Sportcoat stopped smirking at this. "You put the finger on some friends of mine," he said, all business now. "You told Roscoe and Omar that my friends and me were responsible for lousing up the enlightenment, Smart Boy."

"So what if I did? And who are Roscoe and Omar?" I asked, genuinely baffled.

"Textual constructs. Friends of mine. What does it matter?" growled Cueball. "Let's whack him and get it over with, Jacques."

The one called Jacques seemed to take a moment to think about this before moving his hand across his chest to the inside pocket of his sportcoat. I saw my chance. As soon as his hand went in, my feet hit the floor. I jumped up, feigned a left jab at Jacques and then gave him a nice love tap with the sap on the left temple. Down he went like a ten-dollar whore. Michel already had his gun out, but I was too fast for him. Bent over at the waist, I charged into him, getting my back under his gun hand and then ramming three stiff fingers into his adam's apple. He dropped the piece, clutched at his neck and began to make gurgling, gasping noises.

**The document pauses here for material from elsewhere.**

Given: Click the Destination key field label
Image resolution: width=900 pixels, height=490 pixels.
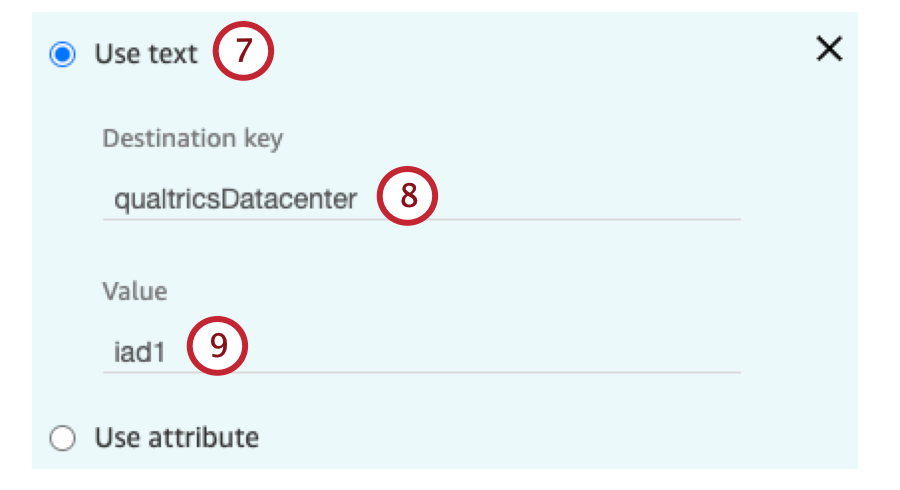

I picked up the gun and pointed it at him. "Our little interview is over," I said. "You pick up bright boy there before he bleeds all over my carpet and get out." I flicked the safety off, meaningfully. "Interpret this anyway you like, but if I see either of your ugly French mugs in here again, you'll wind up with more holes than a four-story whorehouse. Move."

After they were gone, I studied the burn on the carpet. Maybe it added ambiance. I opened my bottom drawer and pulled out a bottle of Old Bushmills. They'd be back, I mused, them or guys just like them. You try to pin a rap like murdering the enlightenment on guys like that and eventually you wind up real dead.